Refuges vary in size, facilities, and hour/seasons of operation. Before you visit a national wildlife refuge for your birding trip, check its Web site or call to confirm the following information:


What amenities are available? Check on status of restrooms, trails, auto tour route, visitor center, observation decks, etc. Some facilities may be open or closed depending on the season, weather conditions or management needs.

Hours of operation

Most refuges are open during daylight hours. Some may open or close specific areas seasonally.

Special events or programs

There may be special events, tours, or activities taking place during your visit. Often they feature opportunities that aren't available normally.


Are you looking for a strenuous hike? A peaceful stroll? All-day birding extravaganza? Birding by boat? Just want to stretch your legs? When you talk to a volunteer or staff member, describe the kind of experience you're looking for.

Be prepared!

Some refuges have gas stations, convenience stores, and other amenities nearby. At others, you have to travel miles for basic services. In rural areas, hours of operation may be more limited (for example, restaurants may be closed on Sunday or stores close earlier). Some refuges have staff or volunteers on site daily; others are not staffed at all.
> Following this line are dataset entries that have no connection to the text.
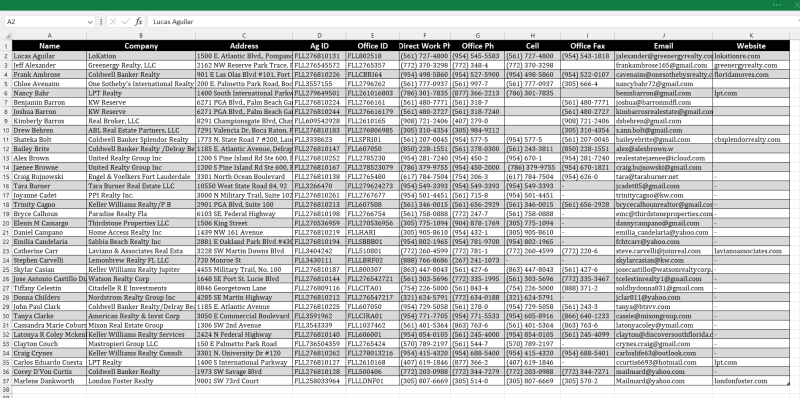Select row 1 header number
Image resolution: width=800 pixels, height=398 pixels.
tap(6, 46)
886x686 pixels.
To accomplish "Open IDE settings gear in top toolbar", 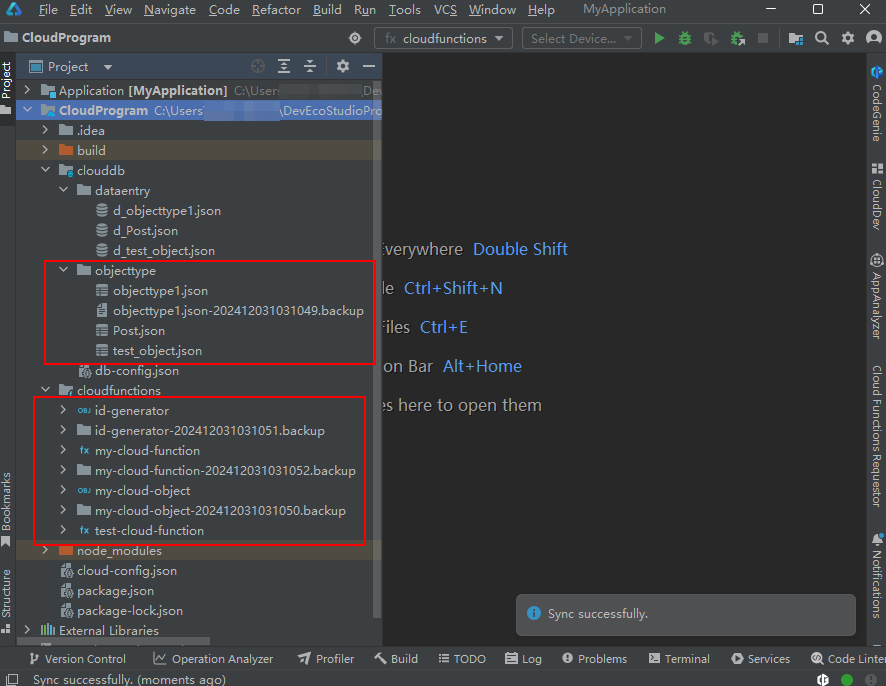I will pos(848,39).
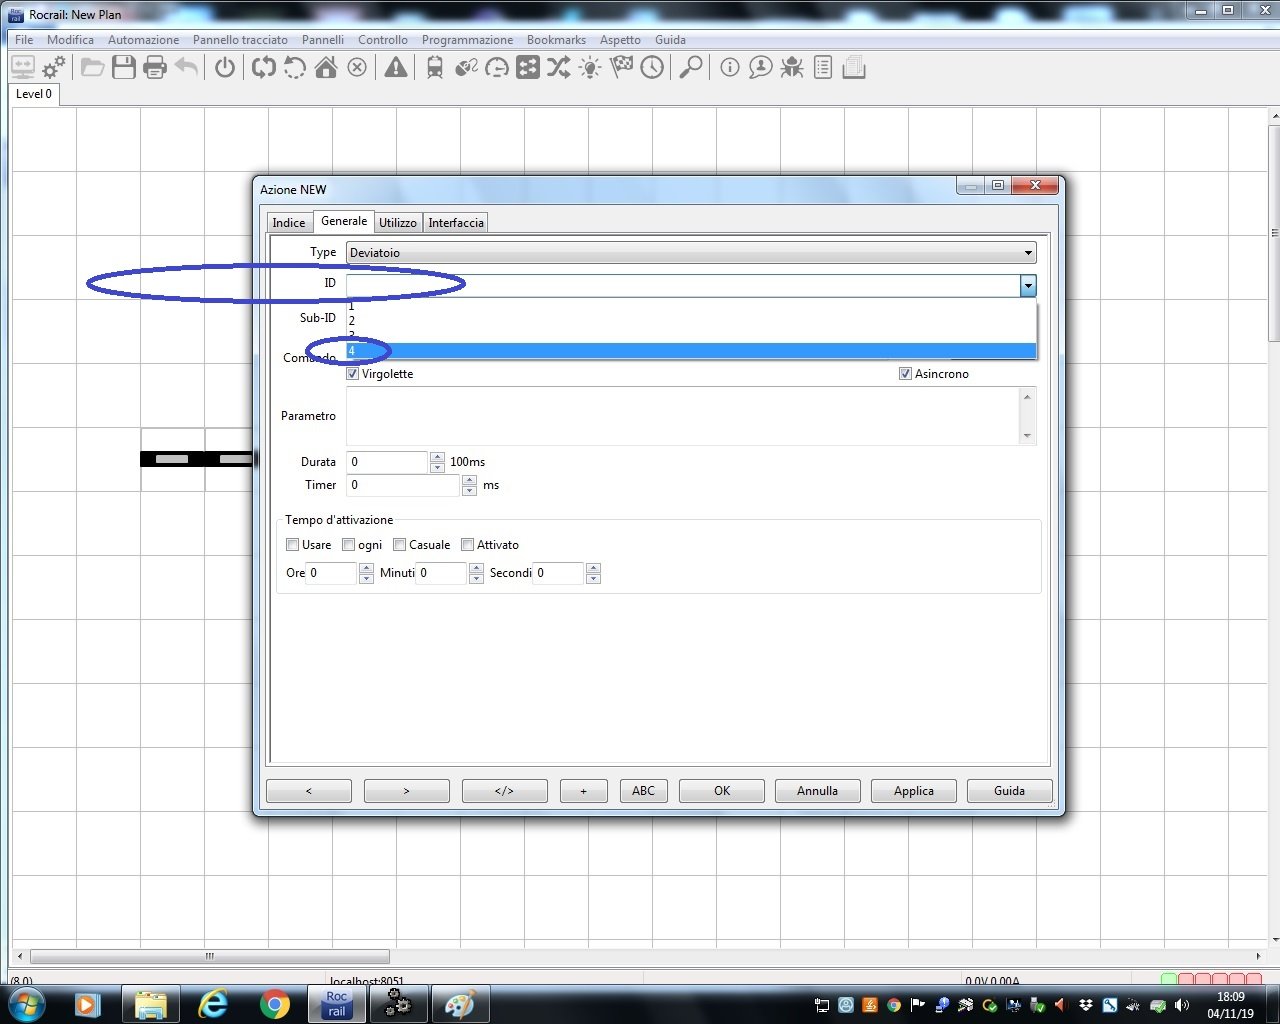Viewport: 1280px width, 1024px height.
Task: Open the Automazione menu
Action: [143, 40]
Be sure to have some of the basics with you before your trip:

  • Plenty of gas
  • Drinking water (you're more vulnerable in both hot and cold weather if you're dehydrated; bring more than you think you'll need.)
  • Insect repellent
  • Dress for the weather and know the forecast. Always have rain gear, an extra jacket or layer, and a hat regardless of the season.
  • Snacks, especially if traveling with children
  • Maps of the area and the refuge
  • First aid kit

Entrance and User Fees

Some refuges charge an entrance fee or user fees for special types of use. Duck Stamps, and interagency Annual, Senior, and Access Passes are accepted at all locations that charge an entrance fee.

Migratory Bird Hunting and Conservation Stamp (Duck Stamp)

Birders who frequently visit refuges may purchase a Migratory Bird Hunting and Conservation Stamp. It allows access to all national wildlife refuges that charge a fee and 98% of the proceeds go directly to purchasing and maintaining wildlife habitat. It's a birder's best opportunity to contribute directly to more lands and waters for wildlife.